Pixel coordinate grounding data:
******************************
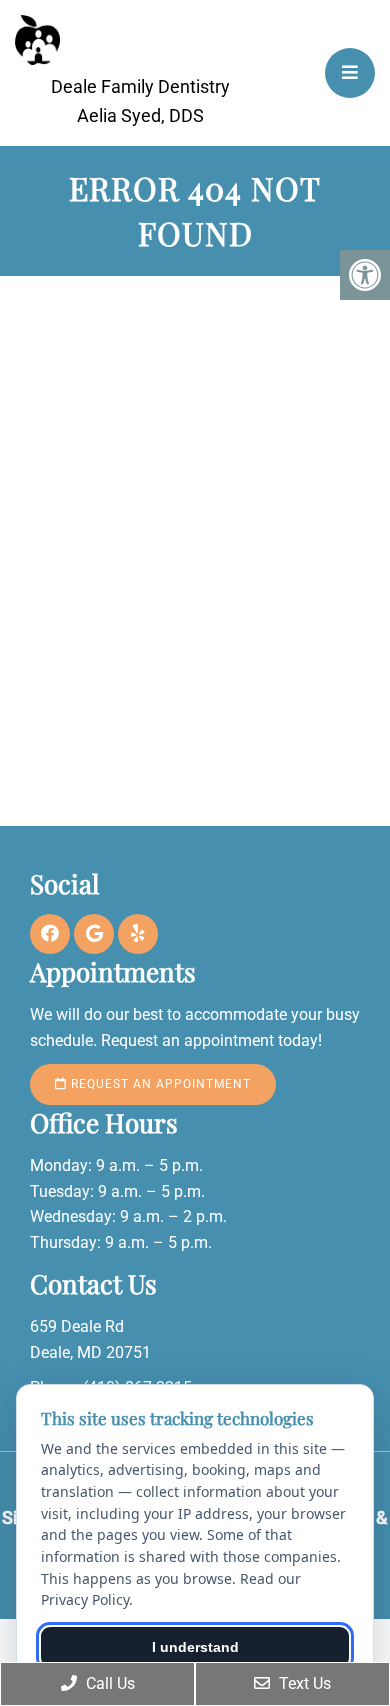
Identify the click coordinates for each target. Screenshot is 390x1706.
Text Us (303, 1683)
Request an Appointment (159, 1084)
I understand (195, 1647)
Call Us (108, 1683)
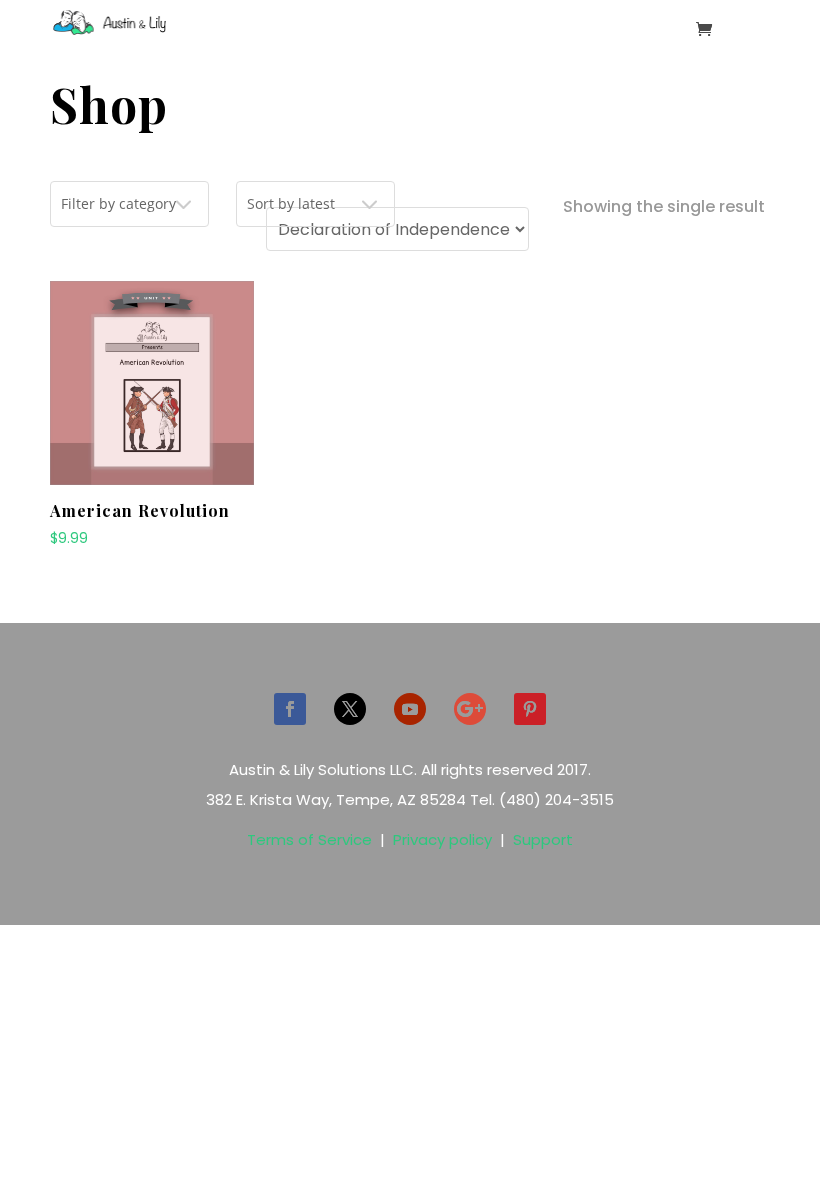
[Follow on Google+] (470, 709)
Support (543, 839)
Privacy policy (442, 839)
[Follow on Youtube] (410, 709)
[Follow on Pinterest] (530, 709)
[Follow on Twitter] (350, 709)
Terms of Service (309, 839)
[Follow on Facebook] (290, 709)
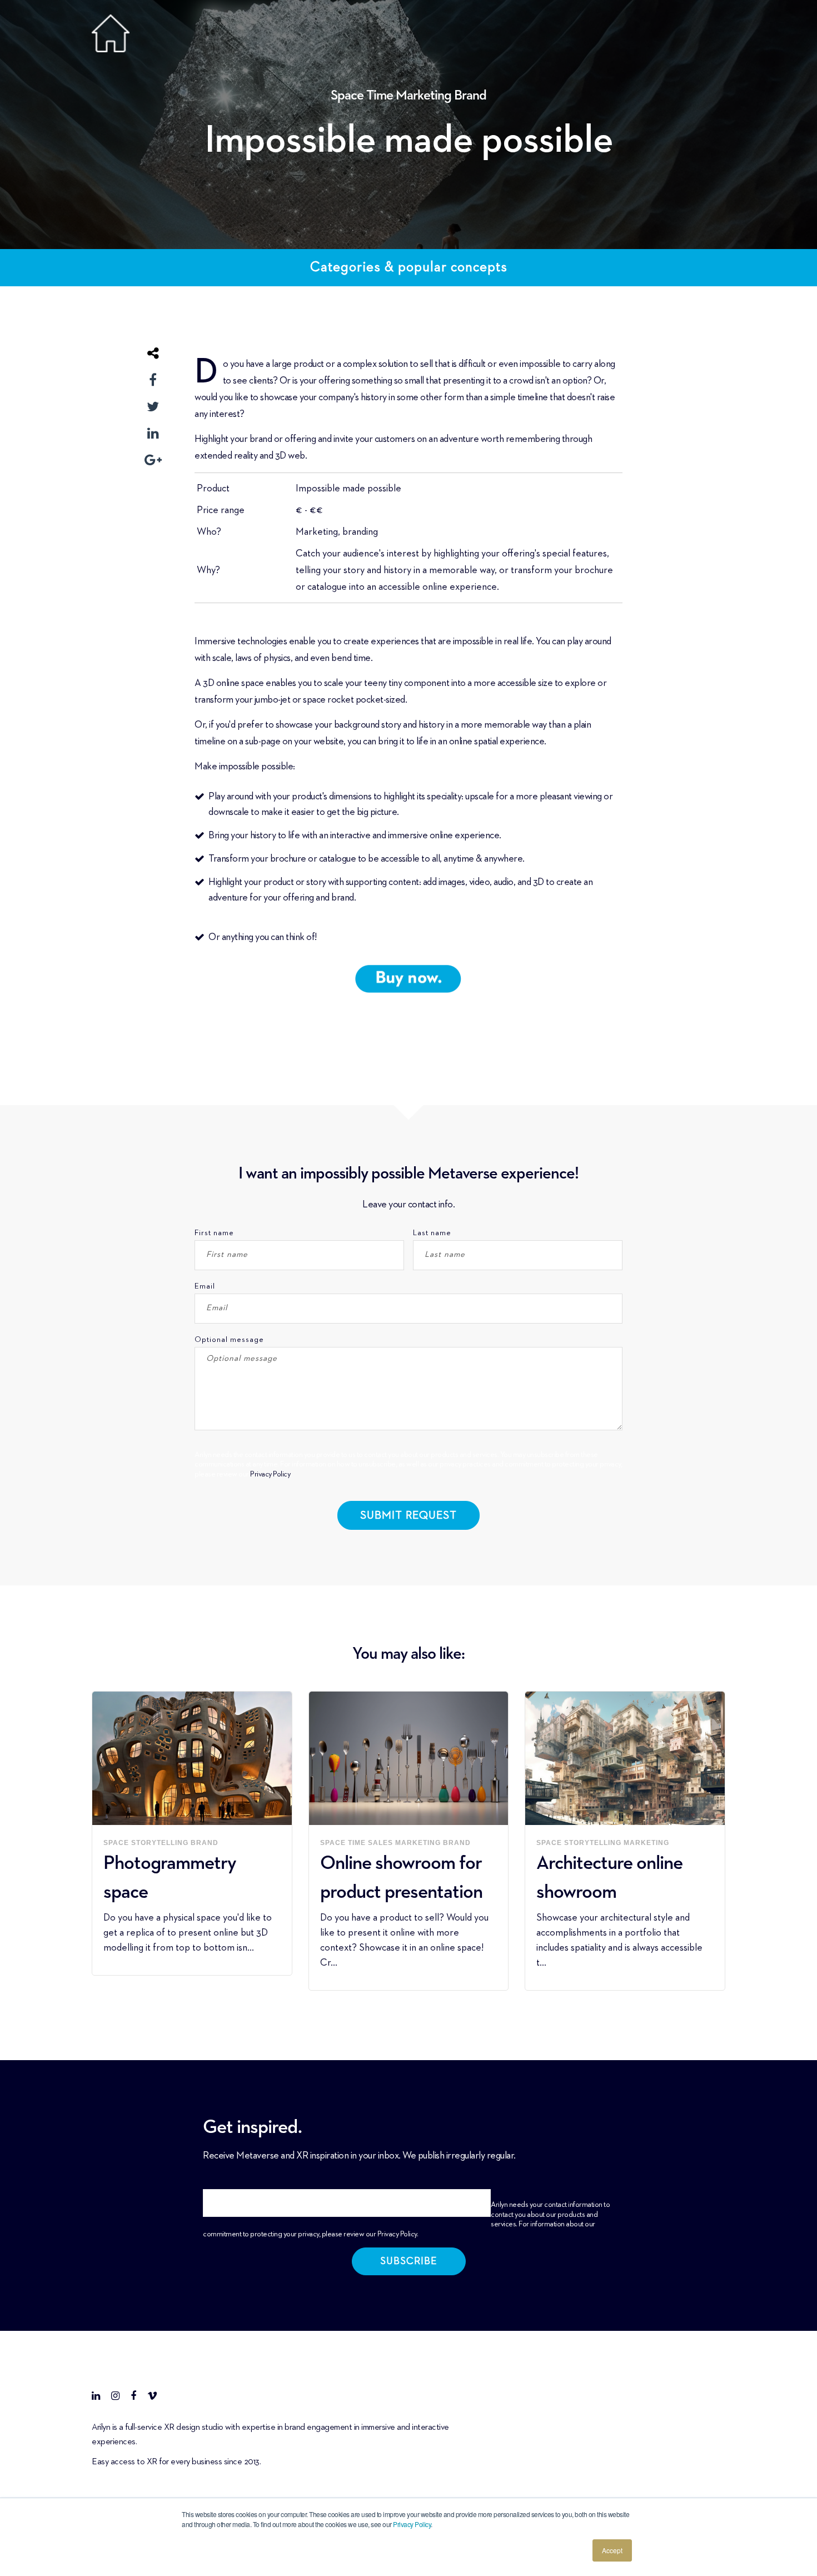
******************************
What is needed here is an exact transcription of every record above, with images excluded.

Identify the click coordinates for each target. Screenshot is 390x1706.
Text Us (303, 1683)
Request an Appointment (159, 1084)
I understand (195, 1647)
Call Us (108, 1683)
[Follow on Google+] (470, 709)
Support (543, 839)
Privacy policy (442, 839)
[Follow on Youtube] (410, 709)
[Follow on Pinterest] (530, 709)
[Follow on Twitter] (350, 709)
Terms of Service (309, 839)
[Follow on Facebook] (290, 709)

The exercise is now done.